* [Assignment]:
Find "The height and", then copy its line and every later line of the entries exactly through the end, leaving all pictures out.
### Supplied data ###
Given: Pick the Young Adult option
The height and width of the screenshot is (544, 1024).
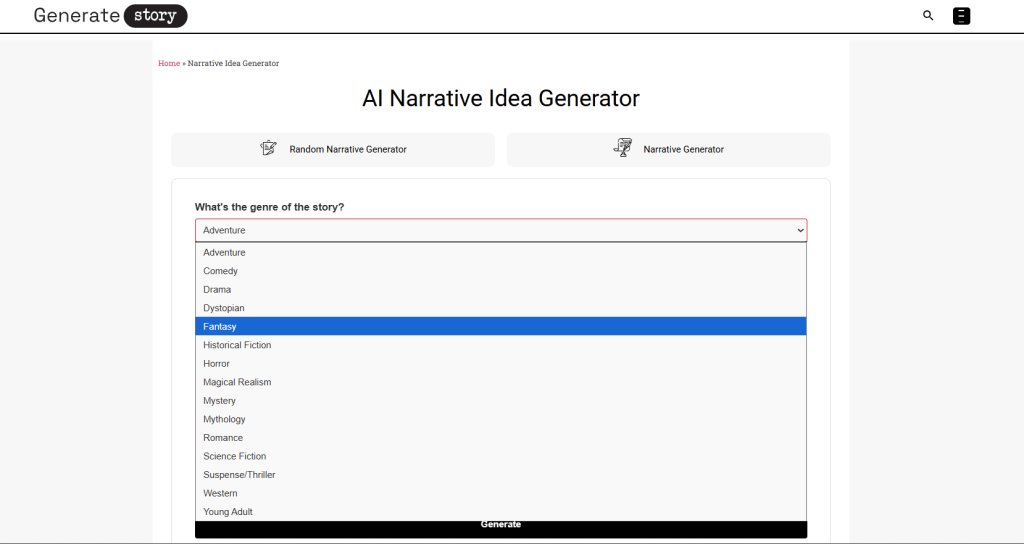Looking at the screenshot, I should point(228,512).
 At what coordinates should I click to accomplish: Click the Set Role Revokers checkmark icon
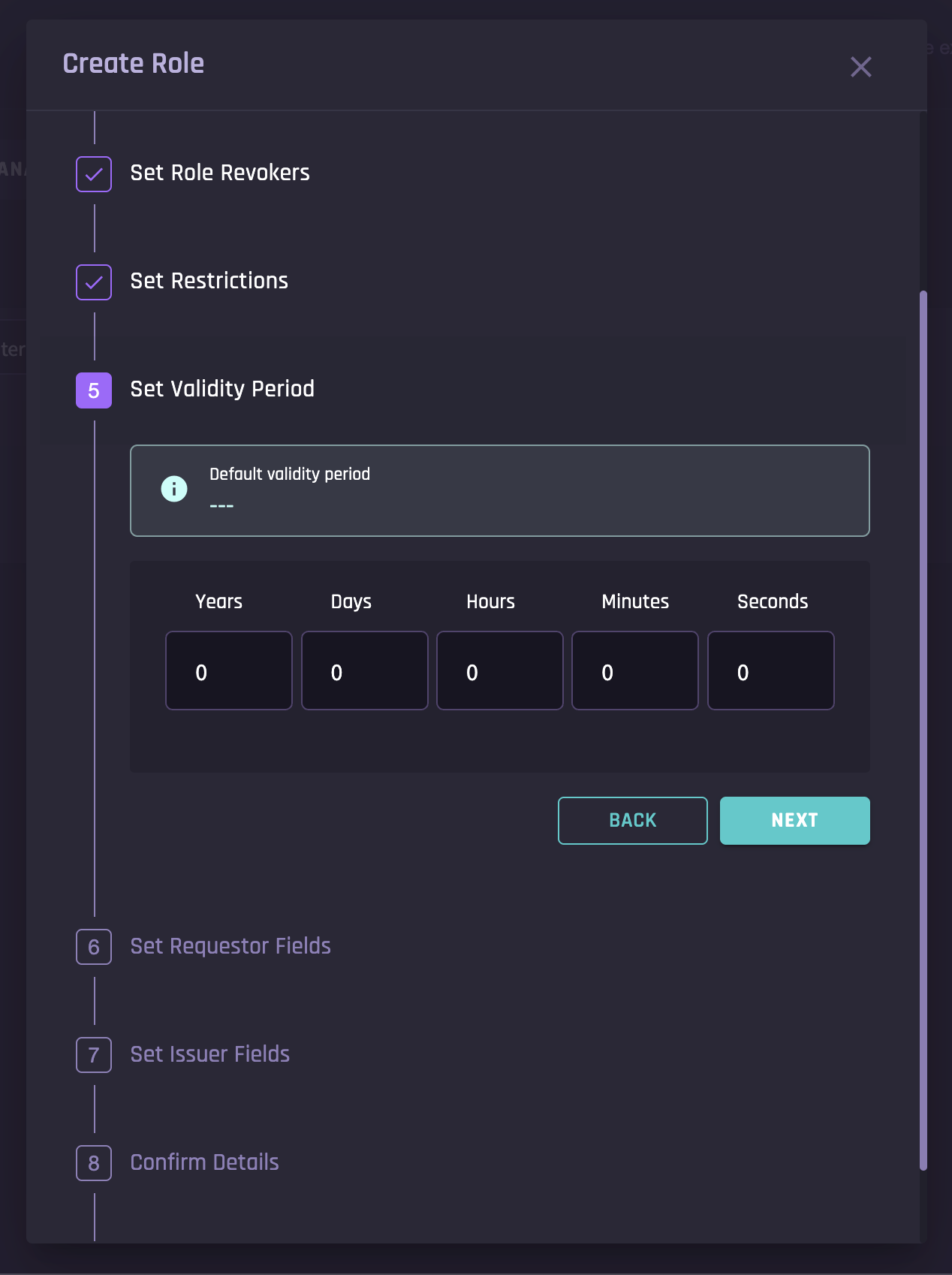point(94,174)
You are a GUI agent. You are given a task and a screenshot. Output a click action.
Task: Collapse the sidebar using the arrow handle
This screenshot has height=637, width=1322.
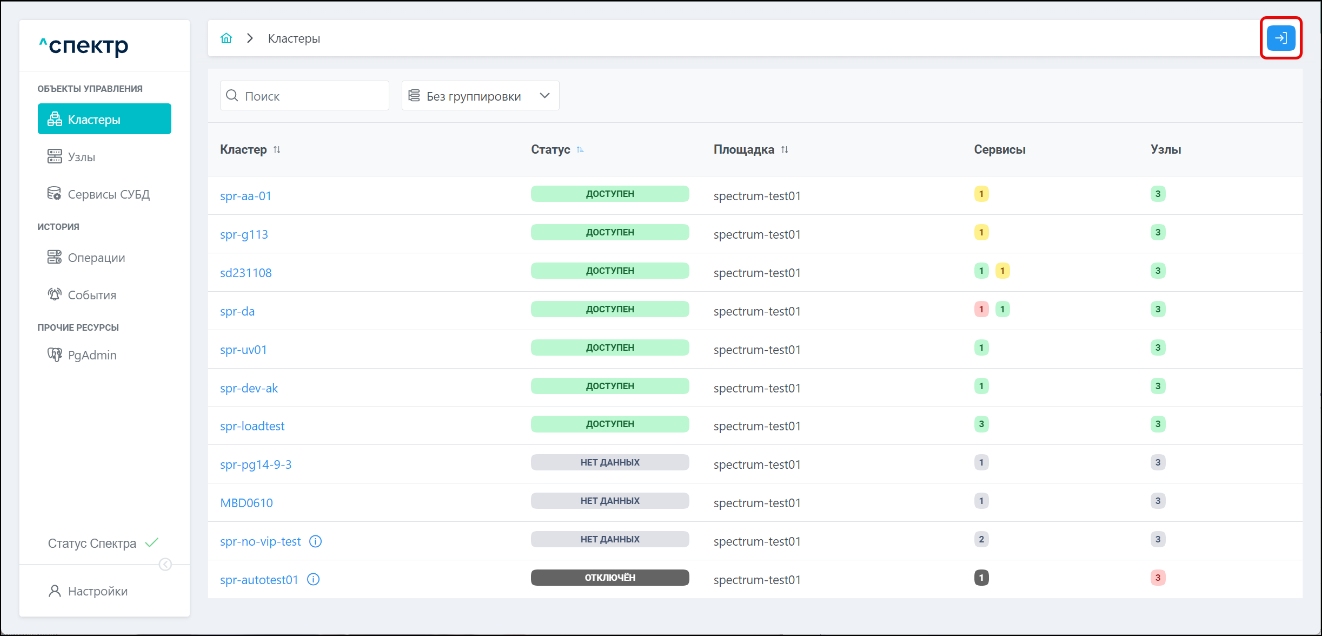pyautogui.click(x=165, y=564)
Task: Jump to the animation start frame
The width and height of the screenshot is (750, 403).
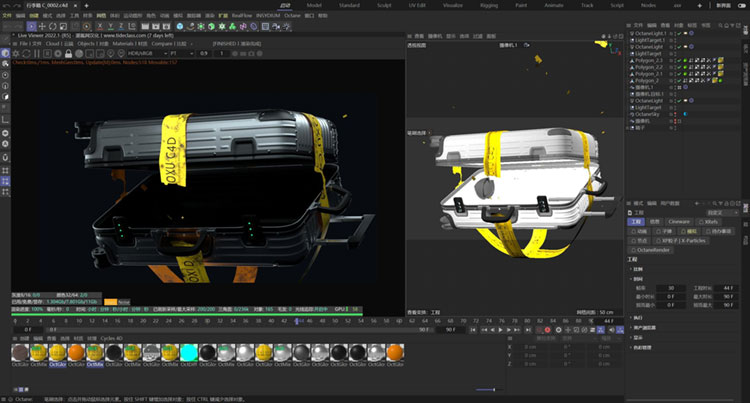Action: click(472, 329)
###
* [Task response]:
The height and width of the screenshot is (544, 1024).
Looking at the screenshot, I should point(228,512).
 At what coordinates should I click to accomplish: Click the Set Role Revokers checkmark icon
point(94,174)
You are a GUI agent. You are given a task and a screenshot. Output a click action.
Task: Collapse the sidebar using the arrow handle
This screenshot has height=637, width=1322.
pyautogui.click(x=165, y=564)
Task: Jump to the animation start frame
The width and height of the screenshot is (750, 403).
Action: click(472, 329)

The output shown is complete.